6. Limited liability company (LLC / sp. z o.o.)

The limited liability company remains one of the most frequently chosen forms for foreign investors and growing businesses in Poland. It is often the natural choice where separation between private assets and business risk is important.

Who is it recommended for?

  • entrepreneurs planning to scale, hire employees and enter into larger contracts;
  • founders who want a clearer ownership structure;
  • businesses working with investors, banks or international counterparties.

Advantages:

  • limited shareholder liability as a rule;
  • stronger market credibility than a sole proprietorship in many business contexts;
  • clear ownership structure and easier onboarding of additional shareholders;
  • good platform for growth and organised corporate governance.

Limitations:

  • higher level of formalities both at incorporation and during ongoing operations;
  • mandatory full accounting;
  • greater corporate administration, including resolutions and internal governance documentation;
  • management board responsibility must be taken seriously in certain situations under Polish law.

If you are considering this structure, you may also want to read: Register company in Poland – Limited liability company (LLC).

7. Simple joint-stock company (PSA)

The simple joint-stock company is a relatively modern form that remains highly relevant in 2026, especially for innovative businesses and founder-investor structures. It combines selected features of capital companies with greater organisational flexibility than a traditional joint-stock company.

Who is it recommended for?

  • start-ups and technology-driven companies;
  • projects preparing for investment rounds;
  • founders who want a more flexible approach to governance and equity structuring.

Advantages:

  • very low capital threshold at incorporation;
  • greater flexibility than a traditional joint-stock company;
  • attractive structure for high-growth projects, including ventures expecting external investors.

Limitations:

  • it is still a capital company, so it requires a well-organised legal and accounting setup;
  • it is not necessary for every business model;
  • its benefits are best used when the corporate documentation is carefully designed.

8. Joint-stock company (S.A.)

A joint-stock company is designed mainly for larger ventures requiring a formal corporate structure and broader capital-raising possibilities.
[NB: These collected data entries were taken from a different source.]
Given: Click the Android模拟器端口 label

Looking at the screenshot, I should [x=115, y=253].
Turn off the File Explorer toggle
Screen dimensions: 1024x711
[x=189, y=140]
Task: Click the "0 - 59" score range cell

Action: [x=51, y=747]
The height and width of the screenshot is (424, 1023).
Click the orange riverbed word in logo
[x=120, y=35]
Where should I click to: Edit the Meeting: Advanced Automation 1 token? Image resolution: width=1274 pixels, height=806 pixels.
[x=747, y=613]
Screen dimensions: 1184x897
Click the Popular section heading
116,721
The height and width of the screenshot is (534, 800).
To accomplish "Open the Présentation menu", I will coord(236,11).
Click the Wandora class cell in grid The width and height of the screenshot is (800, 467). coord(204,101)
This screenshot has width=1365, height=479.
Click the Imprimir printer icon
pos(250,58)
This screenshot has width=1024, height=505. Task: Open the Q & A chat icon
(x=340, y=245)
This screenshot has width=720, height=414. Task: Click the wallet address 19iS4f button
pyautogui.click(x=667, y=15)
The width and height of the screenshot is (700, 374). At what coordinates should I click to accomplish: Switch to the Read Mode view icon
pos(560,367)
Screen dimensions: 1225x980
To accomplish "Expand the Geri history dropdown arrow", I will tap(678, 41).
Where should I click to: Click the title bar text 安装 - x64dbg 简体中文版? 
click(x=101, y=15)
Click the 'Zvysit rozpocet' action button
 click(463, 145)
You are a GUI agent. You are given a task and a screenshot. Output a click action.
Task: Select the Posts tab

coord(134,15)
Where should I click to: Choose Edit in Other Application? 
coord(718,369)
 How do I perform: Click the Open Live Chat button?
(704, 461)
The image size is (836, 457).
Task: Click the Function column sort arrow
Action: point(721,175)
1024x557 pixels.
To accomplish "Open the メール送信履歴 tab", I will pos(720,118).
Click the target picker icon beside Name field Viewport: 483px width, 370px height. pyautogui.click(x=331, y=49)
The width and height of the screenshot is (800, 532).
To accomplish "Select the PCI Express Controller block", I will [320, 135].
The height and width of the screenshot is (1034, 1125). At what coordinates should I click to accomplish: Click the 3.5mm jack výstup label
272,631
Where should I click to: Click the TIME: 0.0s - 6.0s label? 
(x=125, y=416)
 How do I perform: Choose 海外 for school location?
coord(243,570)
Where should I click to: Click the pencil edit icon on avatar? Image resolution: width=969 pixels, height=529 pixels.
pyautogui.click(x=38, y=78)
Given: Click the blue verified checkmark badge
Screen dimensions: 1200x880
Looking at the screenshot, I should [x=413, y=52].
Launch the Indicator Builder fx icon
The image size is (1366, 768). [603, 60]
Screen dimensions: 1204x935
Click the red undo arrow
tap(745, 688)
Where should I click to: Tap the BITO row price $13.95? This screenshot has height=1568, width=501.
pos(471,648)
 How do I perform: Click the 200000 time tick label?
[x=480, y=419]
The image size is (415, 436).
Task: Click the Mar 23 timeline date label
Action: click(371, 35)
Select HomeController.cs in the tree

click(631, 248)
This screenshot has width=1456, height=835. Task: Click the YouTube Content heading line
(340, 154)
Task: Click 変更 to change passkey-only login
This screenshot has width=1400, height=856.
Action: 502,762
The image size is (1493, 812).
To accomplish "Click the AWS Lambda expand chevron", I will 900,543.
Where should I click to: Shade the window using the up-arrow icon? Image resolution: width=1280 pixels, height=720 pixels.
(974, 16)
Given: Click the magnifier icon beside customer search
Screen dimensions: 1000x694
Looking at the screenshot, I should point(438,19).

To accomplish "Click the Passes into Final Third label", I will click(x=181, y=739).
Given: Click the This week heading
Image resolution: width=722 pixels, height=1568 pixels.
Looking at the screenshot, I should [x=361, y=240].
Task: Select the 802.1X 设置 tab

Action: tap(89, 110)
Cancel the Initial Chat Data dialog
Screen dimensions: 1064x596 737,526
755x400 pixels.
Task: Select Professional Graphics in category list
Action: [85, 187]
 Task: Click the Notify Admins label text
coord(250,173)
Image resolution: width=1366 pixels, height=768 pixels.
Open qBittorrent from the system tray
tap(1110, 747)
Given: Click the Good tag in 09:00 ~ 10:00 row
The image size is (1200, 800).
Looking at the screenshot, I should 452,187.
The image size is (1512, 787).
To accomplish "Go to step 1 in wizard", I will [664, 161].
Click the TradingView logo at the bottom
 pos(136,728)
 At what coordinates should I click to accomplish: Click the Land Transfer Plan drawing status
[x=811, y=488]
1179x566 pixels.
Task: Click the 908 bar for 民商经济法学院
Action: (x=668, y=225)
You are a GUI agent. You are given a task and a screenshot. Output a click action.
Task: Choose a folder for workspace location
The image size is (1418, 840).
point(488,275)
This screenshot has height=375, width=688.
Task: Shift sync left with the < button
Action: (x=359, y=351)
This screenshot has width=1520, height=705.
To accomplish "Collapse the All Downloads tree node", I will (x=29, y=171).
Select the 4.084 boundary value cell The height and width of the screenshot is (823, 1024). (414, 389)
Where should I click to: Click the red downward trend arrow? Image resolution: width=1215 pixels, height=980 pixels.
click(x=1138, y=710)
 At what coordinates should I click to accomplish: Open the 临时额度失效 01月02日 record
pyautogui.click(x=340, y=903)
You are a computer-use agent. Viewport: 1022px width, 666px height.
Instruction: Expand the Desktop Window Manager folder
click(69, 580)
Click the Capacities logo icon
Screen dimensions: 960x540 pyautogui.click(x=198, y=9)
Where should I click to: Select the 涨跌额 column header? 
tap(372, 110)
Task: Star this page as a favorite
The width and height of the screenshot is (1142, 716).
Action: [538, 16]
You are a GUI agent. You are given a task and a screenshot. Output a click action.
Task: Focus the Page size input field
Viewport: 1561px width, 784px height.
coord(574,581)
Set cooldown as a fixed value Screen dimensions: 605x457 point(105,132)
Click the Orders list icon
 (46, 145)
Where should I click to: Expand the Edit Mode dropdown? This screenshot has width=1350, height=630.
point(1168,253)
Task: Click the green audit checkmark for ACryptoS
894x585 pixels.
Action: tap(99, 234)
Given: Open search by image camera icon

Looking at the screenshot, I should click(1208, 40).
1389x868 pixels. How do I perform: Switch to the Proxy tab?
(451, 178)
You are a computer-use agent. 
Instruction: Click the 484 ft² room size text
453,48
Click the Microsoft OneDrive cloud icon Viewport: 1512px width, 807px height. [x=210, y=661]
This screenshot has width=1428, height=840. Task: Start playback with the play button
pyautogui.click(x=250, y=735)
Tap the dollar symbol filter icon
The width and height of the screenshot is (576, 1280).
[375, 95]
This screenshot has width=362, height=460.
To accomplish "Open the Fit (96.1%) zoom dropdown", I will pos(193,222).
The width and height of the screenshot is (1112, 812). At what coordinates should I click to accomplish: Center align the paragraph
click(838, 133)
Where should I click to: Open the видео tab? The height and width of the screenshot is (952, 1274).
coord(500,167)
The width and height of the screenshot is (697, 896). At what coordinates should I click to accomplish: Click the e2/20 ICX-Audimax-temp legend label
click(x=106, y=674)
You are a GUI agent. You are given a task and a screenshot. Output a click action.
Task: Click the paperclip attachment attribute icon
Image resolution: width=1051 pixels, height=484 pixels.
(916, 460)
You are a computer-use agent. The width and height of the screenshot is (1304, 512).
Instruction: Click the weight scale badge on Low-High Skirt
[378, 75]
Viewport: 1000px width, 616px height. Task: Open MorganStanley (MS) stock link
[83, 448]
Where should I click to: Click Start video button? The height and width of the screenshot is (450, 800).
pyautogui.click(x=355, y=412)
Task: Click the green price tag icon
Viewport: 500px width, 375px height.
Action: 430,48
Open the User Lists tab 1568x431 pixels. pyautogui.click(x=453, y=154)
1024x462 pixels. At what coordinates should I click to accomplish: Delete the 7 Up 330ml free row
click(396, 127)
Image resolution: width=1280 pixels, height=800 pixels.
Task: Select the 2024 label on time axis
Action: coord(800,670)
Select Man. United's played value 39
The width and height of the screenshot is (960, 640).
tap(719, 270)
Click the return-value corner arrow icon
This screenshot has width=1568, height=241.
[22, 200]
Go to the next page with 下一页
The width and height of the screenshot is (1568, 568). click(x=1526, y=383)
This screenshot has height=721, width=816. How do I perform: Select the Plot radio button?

For most entrepreneurs starting out in Poland, it is a specialist rather than a default option.

Who is it recommended for?

  • larger enterprises and capital groups;
  • businesses planning substantial external financing;
  • projects requiring a full corporate governance framework.

Advantages:

  • strong market credibility;
  • broad capital-raising options;
  • appropriate structure for large-scale and complex ventures.

Limitations:

  • very high level of formalities;
  • costly legal and organisational maintenance;
  • usually excessive for small and medium-sized businesses at the incorporation stage.

9. Limited joint-stock partnership

A limited joint-stock partnership is typically used in more advanced ownership structures. It combines elements of a partnership and a joint-stock company, but it requires a much higher degree of legal and tax awareness than the more common options.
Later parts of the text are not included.